The U.S. Postal Service expects about 16 billion of parcels will be mailed nationwide between Thanksgiving and Christmas this year, said Seattle-area spokesman Ernie Swanson. That's down from 20 billion two or three years ago -- a 20 percent decrease.
"Partly because of the economic recession, but also because people are migrating to electronic means of communication," Swanson said.
Thanks to the decrease, the Postal Service lost about $8.5 billion last year, forcing major cutbacks, including the elimination of about 100,000 jobs.
Lines were still long at the Queen Anne post office location on Monday because many people were mailing letters and packages that were finalized over the weekend. This Monday and next Monday are usually considered the busiest days at the post office during the holiday season, even though volume is down over the past couple years.

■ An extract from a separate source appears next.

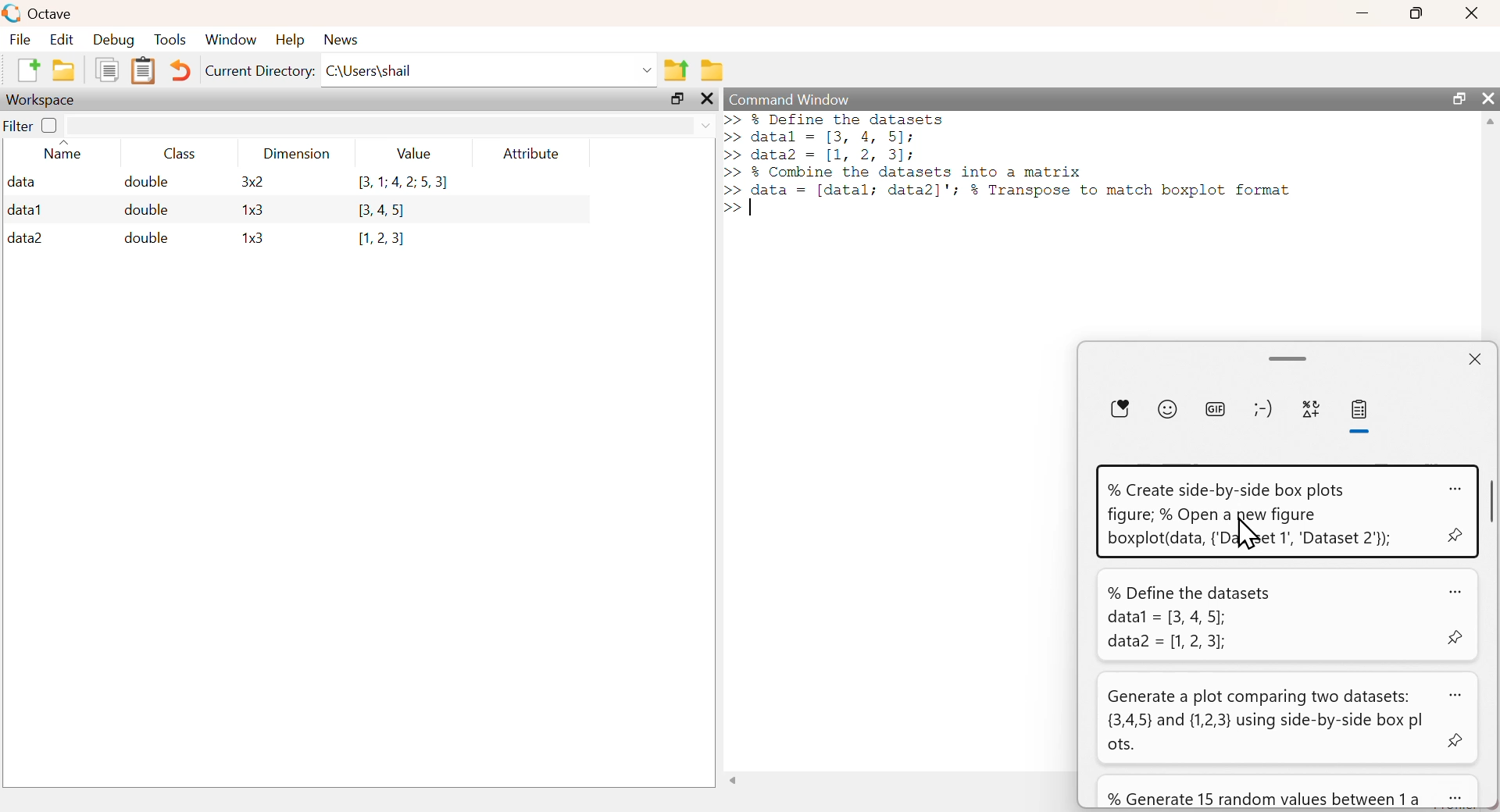 The height and width of the screenshot is (812, 1500). Describe the element at coordinates (644, 69) in the screenshot. I see `dropdown` at that location.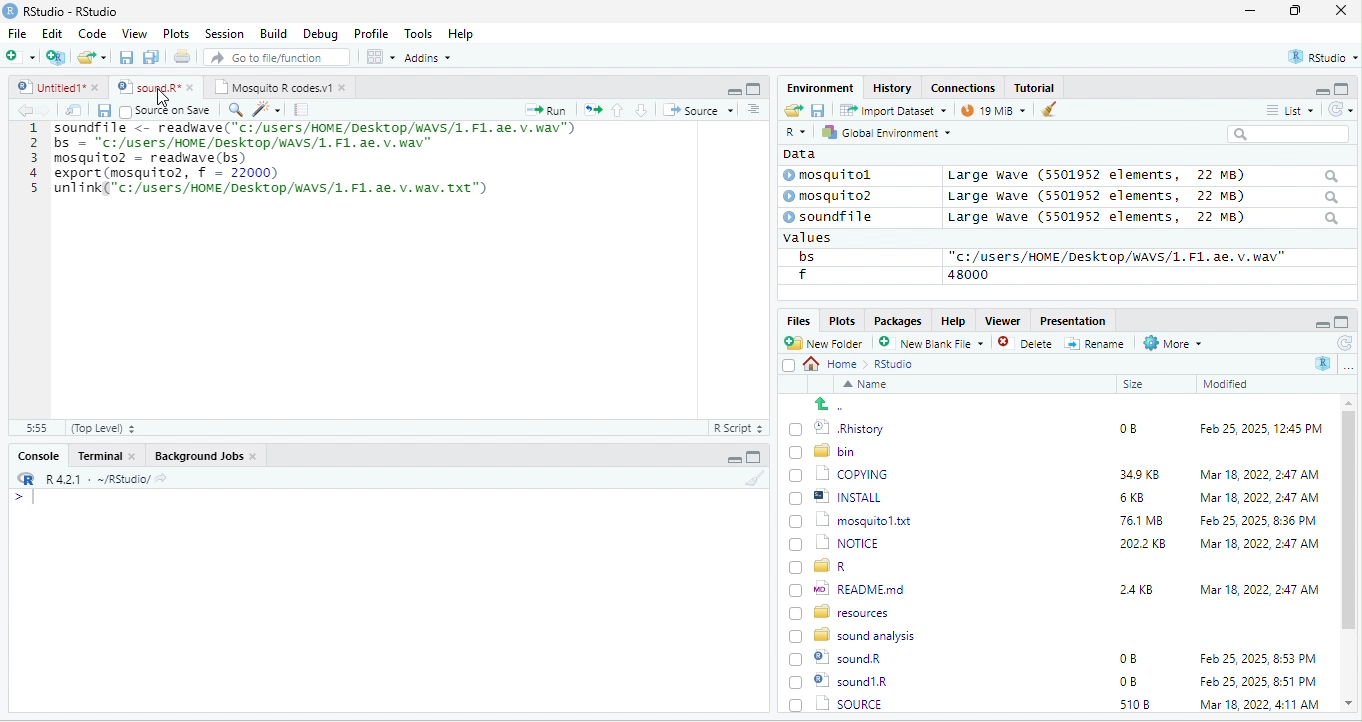  What do you see at coordinates (103, 110) in the screenshot?
I see `save` at bounding box center [103, 110].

"This is the longest I have seen it," customer Eivor Von Hagel said after getting in line. "It may take half an hour at the most," she said, adding that service at this location is typically fast.
Meg Van Deusen was stamping and mailing about 60 holiday cards that were all written on Sunday.
"We haven't sent them in a few years," she said. "We've got a lot of catching up to do."
Van Deusen attributed the hiatus to "time and money," but decided to send to traditional cards, instead of e-mail cards, this year.
The line was much shorter -- only a handful of people deep -- in front of the Automated Postal Center. Many customers are afraid to use the machine because they like to have an employee guide them through the process, but Patty Carr decided to brave it Monday. Within just a couple of minutes, she was applying a stamp and putting her package in the mailbox, saving about half an hour of time.